Purchases at the Pirie Sale

Thomas Browne, A True and Full Copy of that which Was Most Imperfectly and Surreptitiously Printed Before under the Name of Religio Medici (London: For Andrew Crooke, 1643)
Thomas Browne, A True and Full Coppy of that which Was Most Imperfectly and Surreptitiously Printed Before under the Name of Religio Medici (London: For Andrew Crooke, 1643) | William A. Whitaker Fund

The rare book world is filled with talk about the recent sale of the library of late collector Robert S. Pirie. UNC Professor Emeritus Mark L. Reed, III, recalls Pirie as a classmate at Harvard many decades ago, in William Jackson’s bibliography course. Reed was a graduate student in English literature, and Pirie was the only undergraduate in the class. Mark Reed went on to teach at UNC and become a leading Wordsworth scholar, bibliographer, and collector. (His Wordsworth collection, the basis for his 2013 bibliography, now resides at UNC.) And Pirie went on to a career as an attorney and investment banker and to form “what will always be considered one of the finest libraries of English literature of not just our time, but of all time,” as the Sotheby’s sale catalog states.

Pirie’s collection was mostly sixteenth- and seventeenth-century English literature, and the RBC acquired three books from it that fit nicely with faculty research and existing holdings. Serendipitously, Mark Reed is among the members of the Whitaker Fund Committee, which approved these purchases.

First among the three works is the rare first authorized edition of Religio Medici, which supports the scholarship of UNC Professor Reid Barbour. Professor Barbour writes about its significance:

“When it was first published in the 1640s, Sir Thomas Browne’s Religio Medici made an immediate and a powerful impact on readers throughout Europe. Readers of a wide spectrum of confessional identities celebrated it for its peaceful form of Christianity but others roundly condemned it as atheistic. Over the course of nearly a decade, Browne had transformed the work on several occasions, in keeping with his conviction that his authorial self was subject to change. But the first authorized edition, published in 1643, was Browne’s final attempt to reshape those prose meditations on God, nature, and humanity that were causing such a stir after the work’s extensive manuscript circulation and unauthorized publication in 1642.

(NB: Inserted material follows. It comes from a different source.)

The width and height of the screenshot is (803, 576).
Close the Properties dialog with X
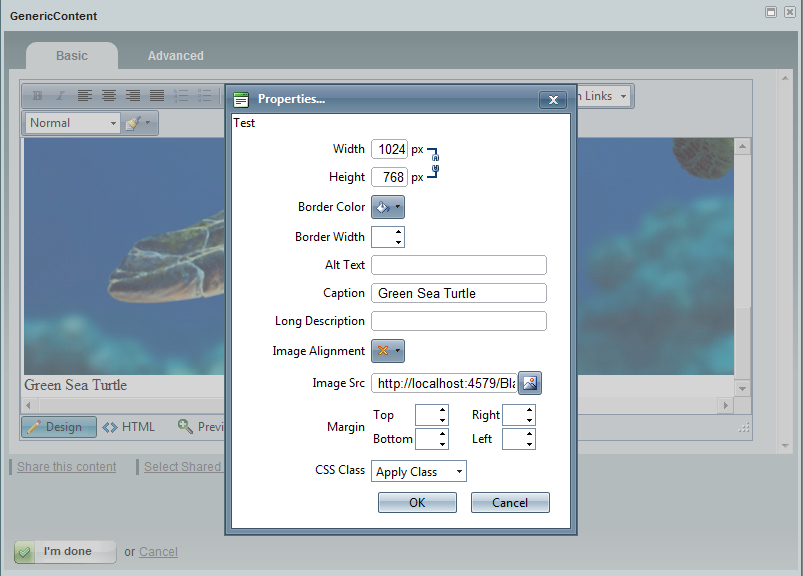pos(552,99)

“The 1643 edition plays a central part in the new Oxford University Press edition of Religio Medici, edited by Brooke Conti of Cleveland State University and me,” Barbour continues. “UNC’s acquisition of a copy of this edition will enable me to conduct careful and extensive analysis of the book’s physical properties, from its famous frontispiece image of a man tumbling from a steep cliff only to be rescued by the hand of God, to its paper stock, watermarks, and textual variants.”

Other works acquired at the sale are The Crowne of All Homers Worckes Batrachomyomachia or the Battaile of Froges and Mise. His Hymn’s—and—Epigrams Translated According to the Originall. By George Chapman. (London, 1624?) and Elkanah Settle’s The Empress of Morocco. A Tragedy with Sculptures. As It Is Acted at the Duke’s Theatre (London, 1673).

Elkanah Settle, The Empress of Morocco (London, 1673)
Elkanah Settle, The Empress of Morocco (London, 1673) | William A. Whitaker Fund

The Crowne of All Homers Worckes completes The Whole Works of Homer, . . . Translated According to the Greeke by Geo. Chapman (London, 1616), already in the RBC (PA4025.A1 C45). This acquisition sustains the interests of UNC Professor Jessica Wolfe, who has recently published Homer and the Question of Strife from Erasmus to Hobbes (Toronto, 2015).

The Settle will surely be a valuable resource for UNC’s dramatic programs. The RBC has six other works by Settle, an important playwright of his period. The Empress of Morocco distinguishes itself by being the first English drama to be so extensively illustrated.